[Material shown start]

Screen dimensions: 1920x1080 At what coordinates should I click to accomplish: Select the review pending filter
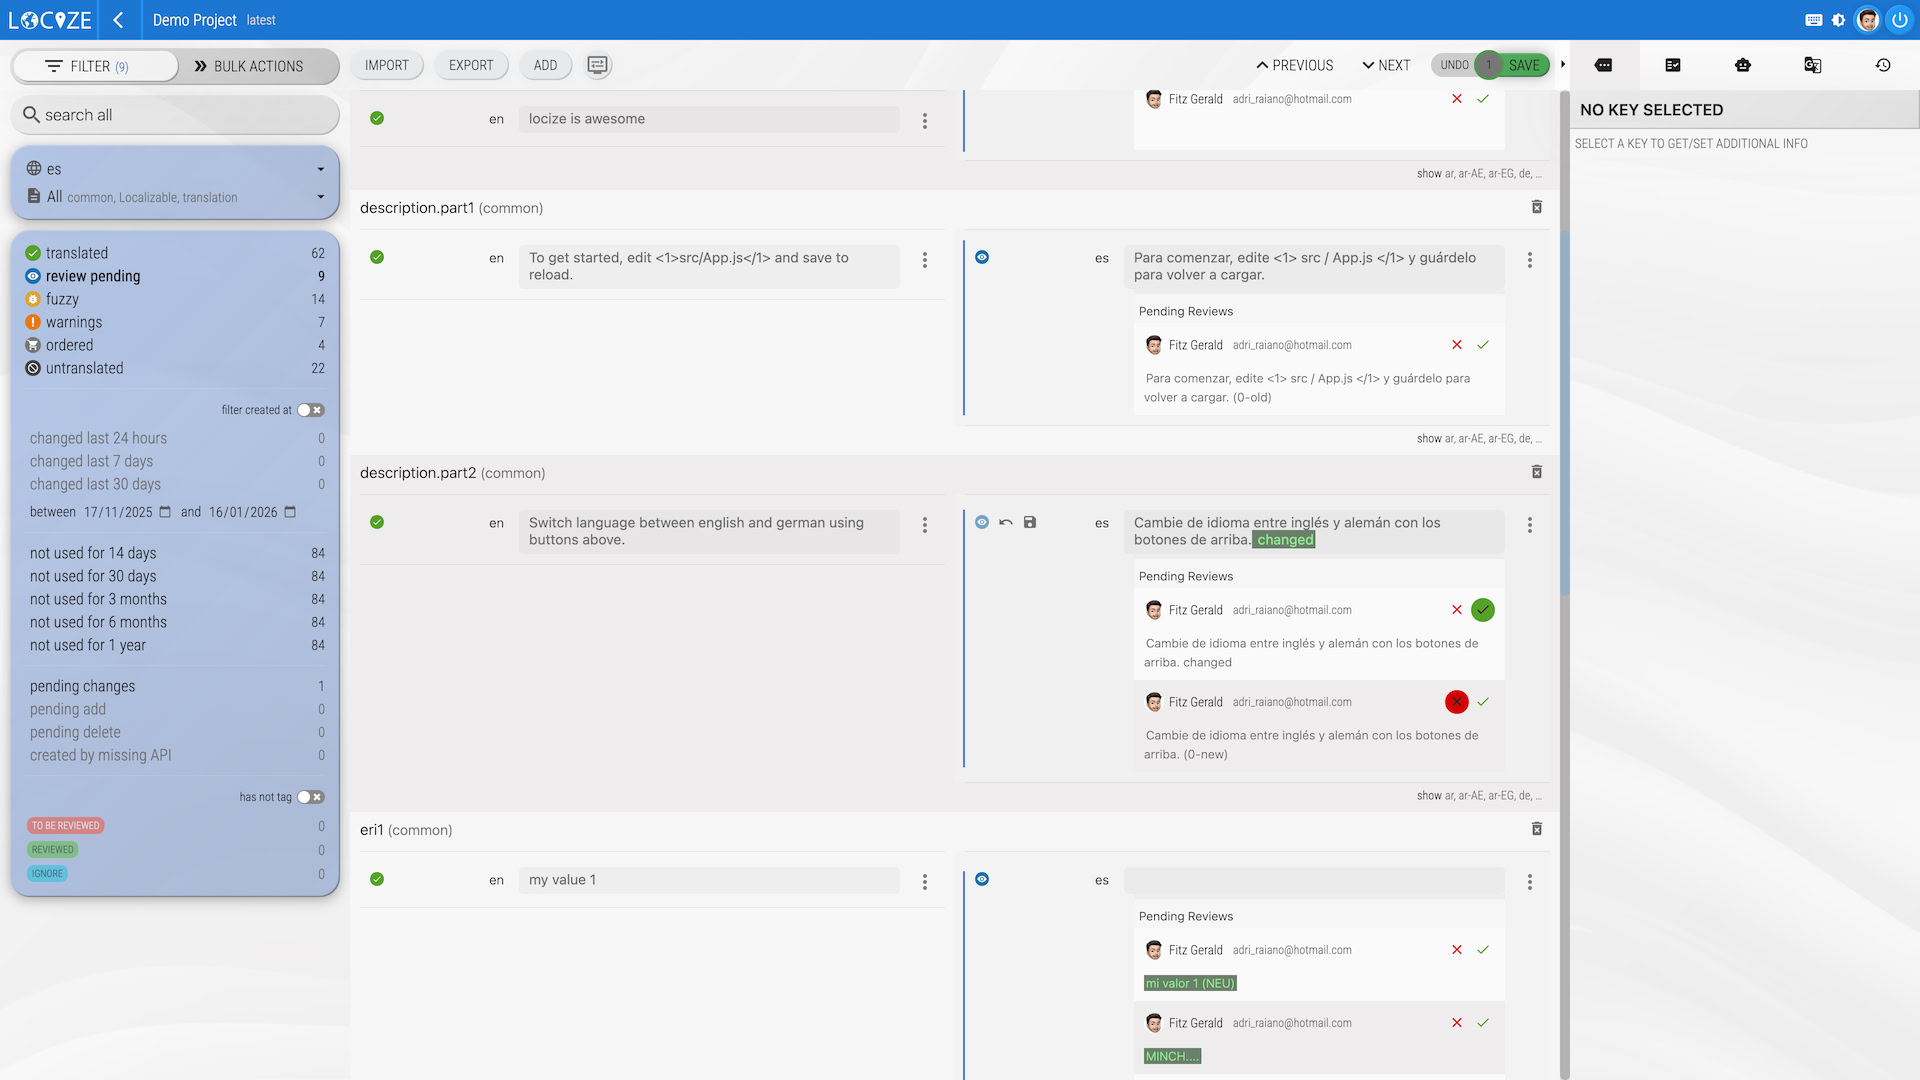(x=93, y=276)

[Material shown end]
[Material shown start]

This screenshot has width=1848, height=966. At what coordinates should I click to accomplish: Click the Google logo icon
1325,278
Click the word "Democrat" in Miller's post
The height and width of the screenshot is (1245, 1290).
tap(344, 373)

[Material shown end]

**Task to carry out**. Turn the records into a numbered list, beginning at the line with "This screenshot has" and running through the line with "tap(344, 373)", with blank lines dropped.

**Answer to the problem**.
1. This screenshot has width=1848, height=966. At what coordinates should I click to accomplish: Click the Google logo icon
2. 1325,278
3. Click the word "Democrat" in Miller's post
4. The height and width of the screenshot is (1245, 1290).
5. tap(344, 373)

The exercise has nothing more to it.